Page:
================================

From d724497cbbcd05ecb8e46c02a54ba6fb808c1d06 Mon Sep 17 00:00:00 2001
Message-Id: <d724497cbbcd05ecb8e46c02a54ba6fb808c1d06.1334770230.git.minovotn@redhat.com>
In-Reply-To: <5e4659718c6d6ee9ab11b269d929a292a71b3ab0.1334770230.git.minovotn@redhat.com>
References: <5e4659718c6d6ee9ab11b269d929a292a71b3ab0.1334770230.git.minovotn@redhat.com>
From: Paolo Bonzini <pbonzini@redhat.com>
Date: Fri, 13 Apr 2012 16:27:23 +0200
Subject: [PATCH 15/18] block: add mirror job

RH-Author: Paolo Bonzini <pbonzini@redhat.com>
Message-id: <1334334446-31987-14-git-send-email-pbonzini@redhat.com>
Patchwork-id: 39226
O-Subject: [RHEL 6.3 qemu-kvm PATCH 13/16] block: add mirror job
Bugzilla: 806432
RH-Acked-by: Kevin Wolf <kwolf@redhat.com>
RH-Acked-by: Laszlo Ersek <lersek@redhat.com>
RH-Acked-by: Jeffrey Cody <jcody@redhat.com>

Bugzilla: 806432

Upstream status: submitted as part of the mirroring forward-port

This patch adds the implementation of a new job that mirrors a disk to
a new image while letting the guest continue using the old image.
The target is treated as a "black box" and data is copied from the
source to the target in the background.

================================

Information shown:
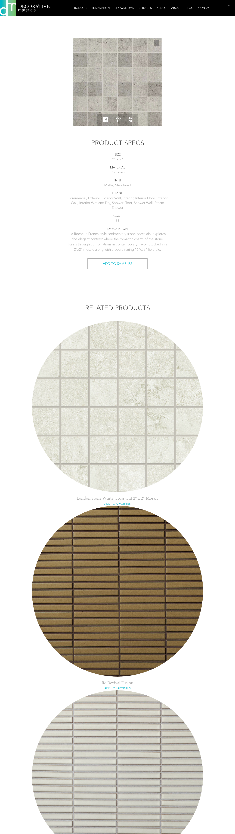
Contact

================================

Written problem: Copy out the whole mirror job patch text above word for word, every line from start to finish.

Result:
From d724497cbbcd05ecb8e46c02a54ba6fb808c1d06 Mon Sep 17 00:00:00 2001
Message-Id: <d724497cbbcd05ecb8e46c02a54ba6fb808c1d06.1334770230.git.minovotn@redhat.com>
In-Reply-To: <5e4659718c6d6ee9ab11b269d929a292a71b3ab0.1334770230.git.minovotn@redhat.com>
References: <5e4659718c6d6ee9ab11b269d929a292a71b3ab0.1334770230.git.minovotn@redhat.com>
From: Paolo Bonzini <pbonzini@redhat.com>
Date: Fri, 13 Apr 2012 16:27:23 +0200
Subject: [PATCH 15/18] block: add mirror job

RH-Author: Paolo Bonzini <pbonzini@redhat.com>
Message-id: <1334334446-31987-14-git-send-email-pbonzini@redhat.com>
Patchwork-id: 39226
O-Subject: [RHEL 6.3 qemu-kvm PATCH 13/16] block: add mirror job
Bugzilla: 806432
RH-Acked-by: Kevin Wolf <kwolf@redhat.com>
RH-Acked-by: Laszlo Ersek <lersek@redhat.com>
RH-Acked-by: Jeffrey Cody <jcody@redhat.com>

Bugzilla: 806432

Upstream status: submitted as part of the mirroring forward-port

This patch adds the implementation of a new job that mirrors a disk to
a new image while letting the guest continue using the old image.
The target is treated as a "black box" and data is copied from the
source to the target in the background.